You’ll need different clothes for before and after, as well as the race itself. Loose, comfortable clothing worn over the top of your running gear will keep your muscles from getting cold and stiffening before heading off, and will help you to ease back into recovery once the race is over.

As for what to wear whilst running, your kit should match the conditions. If you’re running in the heat, lightweight, breathable clothing is fundamental. Running in colder or wetter weather, on the other hand, calls for layering. Bear in mind though – these also need to allow air to flow around your body as you warm up. As with your footwear, it's recommended not to wear new running gear. If you've never worn it over a significant mileage you don't know what's going to rub where!


Chaffing can be incredibly uncomfortable when you’re a few miles into a race. It commonly occurs around the inner thighs and underarms, leaving you with red raw skin. To avoid rubbing, pack a tub of Bag Balm/Vaseline and apply before starting off. Designed to prevent a cow’s udders from becoming sore, it’ll keep you rash-free for the duration of the race.

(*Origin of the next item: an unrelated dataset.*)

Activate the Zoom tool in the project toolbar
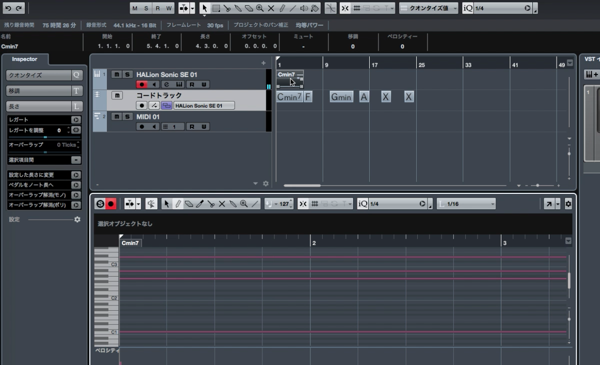Screen dimensions: 600x365 (260, 8)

Other common areas for rubbing during long-distance runs are the nipples and backs of the ankles. Bring along some plasters or surgical tape to apply to these areas before the marathon. You won’t feel any friction from your vest or socks, leaving you in the best frame of mind to whittle down the miles. 

GPS tracking 

For a lot of people, just finishing a marathon is a huge achievement. For others, registering a specific time is the name of the game. GPS trackers give you a breakdown of your run after you’ve finished, showing your route and overall time as well as how your pace changed over the course. All this data can be pored over when you’re recovering so you know how to improve for the next marathon. 

In terms of the tech, reliable GPS for running comes in various forms. Whilst you could use your phone and special holder, we’d advise using something less clunky. A GPS tracker pill can slip into specially designed pouches in your clothing or shoes. Alternatively, most quality running watches will include a GPS function. 

Post-run snacks 

Most marathon runners will burn through approximately 2,600 calories during a race – roughly the recommended daily intake for adult males. To replenish this expended energy, as well as top up on essential salts and electrolytes, having a post-run snack to hand is very important. Carb-rich foods are recommended soon after finishing – bananas, energy bars, and peanut-butter bagels are all ideal. 

Taking on a marathon is a significant challenge. Good preparation is key to making sure you cross the finish line, but packing the right kit on the day will also help you along. When you’re preparing your kit the night before, run through this handy marathon prep list so you don’t leave anything out.